BILDERBEDARF takes a retrospective look on the time since 1945. The works of art that are on display at the exhibition have been selected according to criteria that, at first, might seem unusual: Our point of interest was the concrete and therefore verifiable effect these works of art had in the realm of the civil society. Correspondingly, the exhibition illustrates how individual works of art have not only been received in terms of their aesthetic quality but, beyond that, have become meaningful symbols for society.
A central work of art shown in the exhibition BILDERBEDARF is Gerhard Richter's painting "Onkel Rudi". The story of its reception serves well to illustrate how art has had an influence on public discourse by addressing the subject of historical injustice. In 1968 the German art dealer and curator René Block travelled to Prague. He was transporting works of art by German artists – such as Gerhard Richter's painting "Onkel Rudi" that shows his uncle, wearing German Wehrmacht uniform – in order to exhibit them there. Afterwards, they were meant to be given to the village of Lidice as a gift and for compensation. Lidice had been completely destroyed be German forces in 1942. Yet the artworks soon had to be relocated: After the invasion of Soviet troops and the abrupt ending of the Prague Spring, they were brought to a safe place and disappeared. It was only thirty years later that these works of art were found again close to Prague and that they were officially given to the municpality of Lidice. Thus, a private initiative has turned into a symbolical act of ethical compensation.
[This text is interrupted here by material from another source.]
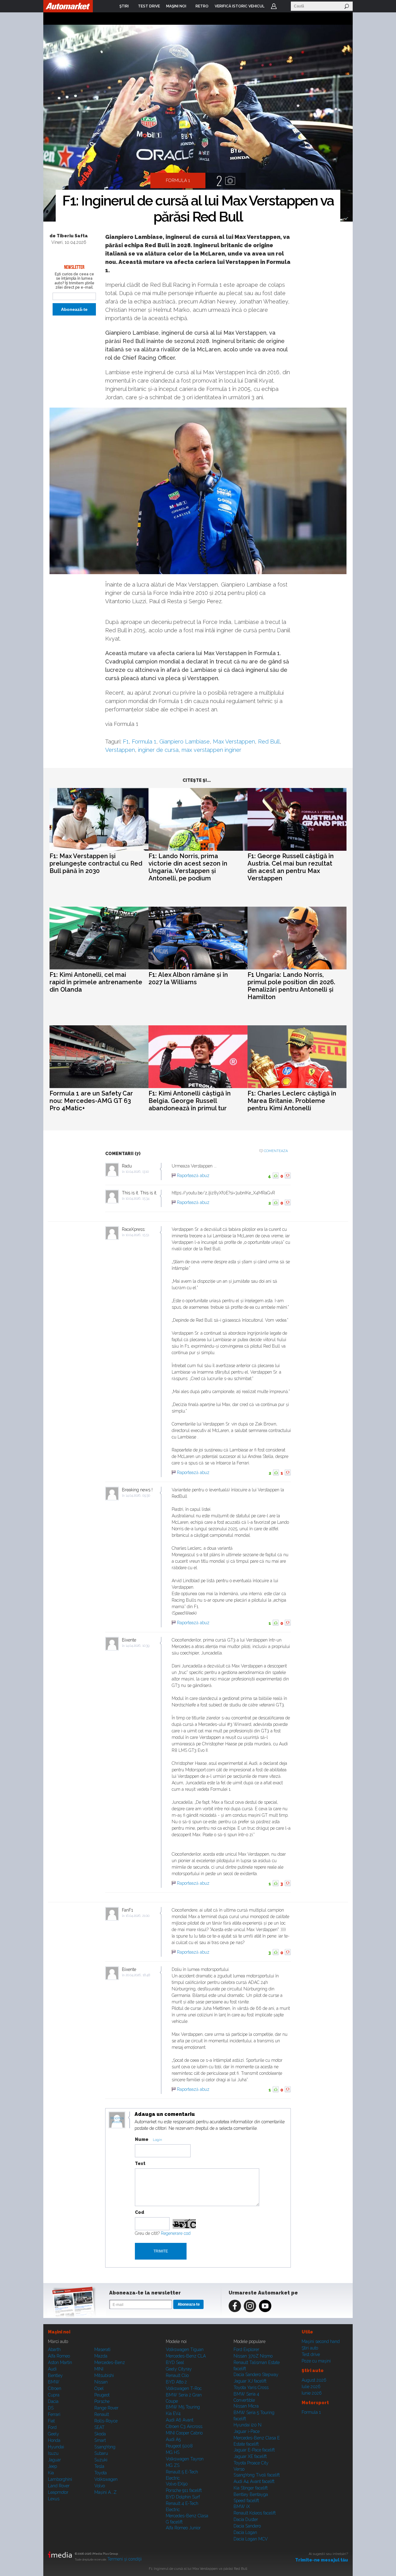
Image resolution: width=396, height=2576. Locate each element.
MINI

In a more direct manner, Christoph Schlingensief's project "Ausländer Raus!" ("Foreigners Out!") that took place in 2000 has has an effect on civic life. Invited by Luc Bondy, the artistic director of the Wiener Festiwochen (Vienna Festival), Christoph Schlingensief established a container village for immigrants close-by the Vienna State Opera. In the style of popular TV shows like "Big Brother", people could vote for the eviction of participants by telephone and on the Internet. The "winner" was supposed to receive a permanent residence authorisation through marrying an Austrian. Schlingensief's project coincides with the ruling of the conservative Austrian People's Party and right-wing populist Freedom Party of Autria (FPÖ) under the aegis of Jörg Haider. His staged deportation was broadly covered by the media and evoked lifely public debates.
Gerhard Richter's painting "Onkel Rudi" and Christoph Schlingensief's project "Ausländer Raus!" are only two of many more examples of the exhibition BILDERBEDARF which traces the impact of art on public discourse. A poetic contribution to support this claim is made by Francis Alÿs’ installation "When Faith Moves Mountains". For this project that was realised in 2002 in Lima he found more than 500 volunteers to make an attempt at literally moving a mountain - equipped with nothing but shovels and good will. This powerful as much as seemingly ineffective act against the laws of nature serves as a parable for the utopian aim of the exhibition.